1.5 Western blot法检测 Hep-2细胞培养同1.3，收集细胞，提取细胞总蛋白，用BCA法蛋白定量，上样，SDS-PAGE凝胶电泳后，转膜，PBS洗膜，5%脱脂牛奶封闭l h；PBS洗膜，加一抗(兔抗VEGF 1 ∶500、兔抗STAT3 1 ∶500、兔抗HIF-1α 1 ∶500、兔抗p-STAT3 1 ∶400)，4 ℃过夜；PBS洗膜；加入二抗(辣根酶标记抗兔IgG抗体1 ∶3 000)孵育0.5 h，洗膜，采用ECL试剂盒检测。以β-actin为内参校正。
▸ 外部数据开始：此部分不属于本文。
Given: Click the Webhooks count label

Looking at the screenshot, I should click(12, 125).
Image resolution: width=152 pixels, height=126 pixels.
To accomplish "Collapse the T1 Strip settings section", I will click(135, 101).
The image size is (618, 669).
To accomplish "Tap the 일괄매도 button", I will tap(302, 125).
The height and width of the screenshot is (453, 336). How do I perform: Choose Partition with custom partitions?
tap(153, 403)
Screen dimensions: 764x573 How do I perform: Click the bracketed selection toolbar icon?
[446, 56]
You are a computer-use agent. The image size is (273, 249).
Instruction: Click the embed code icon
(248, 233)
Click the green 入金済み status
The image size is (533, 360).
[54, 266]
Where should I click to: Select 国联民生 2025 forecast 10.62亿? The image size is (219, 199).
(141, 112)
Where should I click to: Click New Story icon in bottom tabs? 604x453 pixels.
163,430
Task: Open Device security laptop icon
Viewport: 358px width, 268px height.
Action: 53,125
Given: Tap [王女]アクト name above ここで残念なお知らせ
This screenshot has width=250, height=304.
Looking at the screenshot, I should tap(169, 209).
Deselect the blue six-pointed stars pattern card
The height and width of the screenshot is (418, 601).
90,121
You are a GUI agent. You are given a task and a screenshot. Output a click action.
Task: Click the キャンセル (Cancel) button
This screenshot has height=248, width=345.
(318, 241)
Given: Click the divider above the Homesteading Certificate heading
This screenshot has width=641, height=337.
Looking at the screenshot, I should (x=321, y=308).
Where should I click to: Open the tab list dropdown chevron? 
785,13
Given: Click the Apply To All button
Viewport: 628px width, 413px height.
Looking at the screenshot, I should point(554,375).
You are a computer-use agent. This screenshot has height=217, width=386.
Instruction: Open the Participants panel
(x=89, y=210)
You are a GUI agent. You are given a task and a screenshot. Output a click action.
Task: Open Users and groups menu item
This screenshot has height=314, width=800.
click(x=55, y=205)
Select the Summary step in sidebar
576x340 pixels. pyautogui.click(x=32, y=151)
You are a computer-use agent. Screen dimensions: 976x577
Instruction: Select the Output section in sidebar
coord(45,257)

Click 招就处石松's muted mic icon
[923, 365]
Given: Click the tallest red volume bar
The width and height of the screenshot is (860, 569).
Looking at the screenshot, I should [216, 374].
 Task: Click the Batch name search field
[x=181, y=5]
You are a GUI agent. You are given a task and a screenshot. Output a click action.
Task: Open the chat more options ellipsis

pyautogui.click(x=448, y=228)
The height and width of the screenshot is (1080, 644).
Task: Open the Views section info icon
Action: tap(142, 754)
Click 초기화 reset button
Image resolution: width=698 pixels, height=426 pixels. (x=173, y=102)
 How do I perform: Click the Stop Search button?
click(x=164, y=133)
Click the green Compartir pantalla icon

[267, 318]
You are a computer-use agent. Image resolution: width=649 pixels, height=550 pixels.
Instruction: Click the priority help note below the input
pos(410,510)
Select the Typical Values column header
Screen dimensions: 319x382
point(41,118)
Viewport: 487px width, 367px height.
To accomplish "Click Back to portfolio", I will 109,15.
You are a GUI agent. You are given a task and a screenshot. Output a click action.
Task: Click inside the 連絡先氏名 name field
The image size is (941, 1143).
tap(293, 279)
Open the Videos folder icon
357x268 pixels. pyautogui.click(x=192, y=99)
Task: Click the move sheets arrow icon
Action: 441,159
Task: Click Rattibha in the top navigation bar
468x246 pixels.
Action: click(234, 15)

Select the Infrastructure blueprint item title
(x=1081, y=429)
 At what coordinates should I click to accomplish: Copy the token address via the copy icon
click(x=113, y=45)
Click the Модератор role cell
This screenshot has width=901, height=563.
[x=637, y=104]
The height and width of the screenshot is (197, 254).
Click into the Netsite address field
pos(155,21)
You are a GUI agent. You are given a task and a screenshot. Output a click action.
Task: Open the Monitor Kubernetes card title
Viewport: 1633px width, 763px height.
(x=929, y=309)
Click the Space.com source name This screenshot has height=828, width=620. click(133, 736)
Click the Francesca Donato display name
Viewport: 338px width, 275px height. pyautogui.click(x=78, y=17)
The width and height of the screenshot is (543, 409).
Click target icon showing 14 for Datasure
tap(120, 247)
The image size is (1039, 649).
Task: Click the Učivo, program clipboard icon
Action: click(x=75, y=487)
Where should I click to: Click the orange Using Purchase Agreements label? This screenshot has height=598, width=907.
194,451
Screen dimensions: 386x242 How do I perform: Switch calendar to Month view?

1.6 统计学处理 采用SPSS 17.0软件进行分析，组间均数比较采用t检验。

2 结果

2.1 MTT法检测Hep-2细胞的生长活性 低氧条件下培养36 h后，重楼皂苷Ⅰ 6 μg/ml组(t=35.22，P<0.01)、3 μg/ml组(t=21.14，P<0.01)、1.5 μg/ml组(t=9.33，P<0.01)与空白对照组抑制率比较差异有统计学意义；3 μg/ml组(t=12.06，P<0.01)、1.5 μg/ml组(t=23.89，P<0.01)与6 μg/ml组抑制率比较差异有统计学意义。结果表明重楼皂苷Ⅰ对低氧条件下Hep-2细胞的生长有抑制作用，其作用具有浓度依赖性。见图1。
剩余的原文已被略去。